However, given the problems identified in Part IV, the test for possibility recklessness needs to be amended. The best way to do this is to take something that is currently of evidential relevance in certain cases (namely, what steps the accused took to determine whether the complainant was consenting) and make it part of the test of possibility recklessness (such that possibility recklessness is made out only if the accused was aware of a possibility that the complainant was not consenting and that possibility could have been confirmed or eliminated through further communication with the complainant).

Finally, the reasoning in Banditt ought to be noted. This case concerned what was then s 61R(1) of the Crimes Act 1900 (NSW), the effect of which was that an accused was to be taken to know that the complainant did not consent if the accused was reckless as to whether the complainant consented. The appellant in Banditt argued that only indifference recklessness amounted to recklessness for the purpose of s 61R(1); possibility recklessness (and inadvertence recklessness) were insufficient. Unsurprisingly, this argument was rejected (and, given s 38(2), any analogous argument would be rejected in Victoria as well). Moreover, for the reasons given in Parts III(A) and IV, indifference recklessness should not be the only type of recklessness that satisfies the fault element for rape.

The joint judgment in Banditt of Gummow, Hayne and Heydon JJ discussed various formulations of the concept of recklessness, including:

(1) 'indifference as to whether or not there is consent';

(2) 'determination to have intercourse with the person whether or not that person is consenting'; and

(3) 'awareness of the possibility of the absence of consent and proceeding anyway'. (46)

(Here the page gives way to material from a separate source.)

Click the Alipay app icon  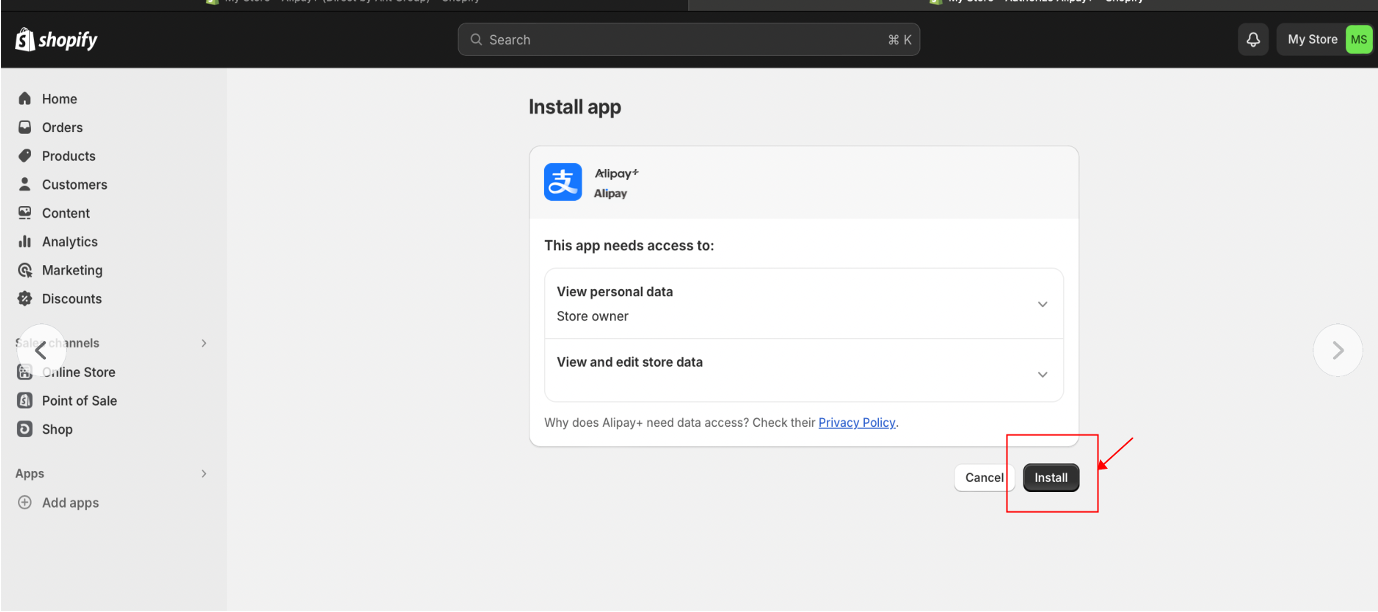pos(563,182)
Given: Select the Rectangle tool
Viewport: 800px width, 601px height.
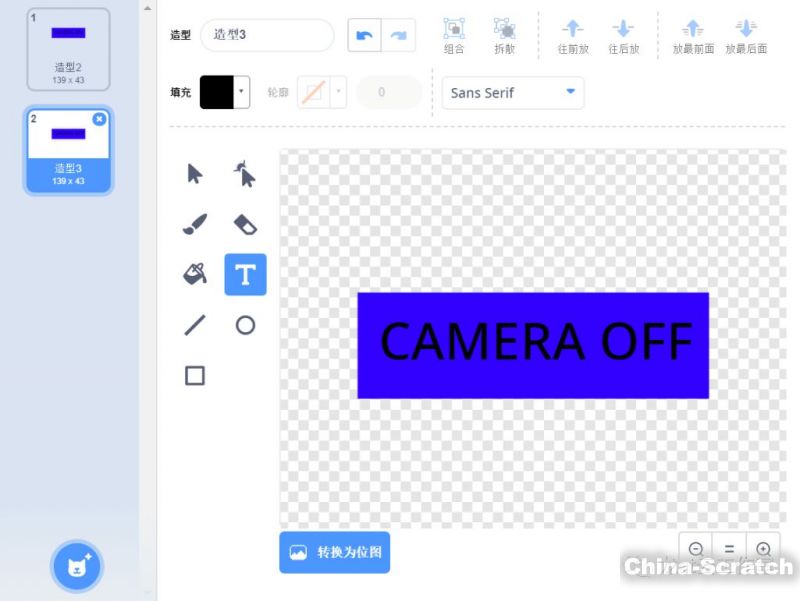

Their Honours held that a trial judge could use any of these formulations in explaining the concept of recklessness to a jury. (47) However, it is unclear whether this is because (in their Honours' view) these are three ways of saying the same thing or because these amount to three different ways in which the requirement of recklessness could be satisfied. The respondent, whose argument was accepted in the joint judgment, (48) left open the question of whether the various formulations differ in substance. Moreover, either interpretation is consistent with the rejection by the joint judgment of the appellant's argument--one could reject that argument because one believes that there are other ways in which the requirement of recklessness can be satisfied, or because one believes that there are other (equivalent) ways of explaining that requirement in a rape trial.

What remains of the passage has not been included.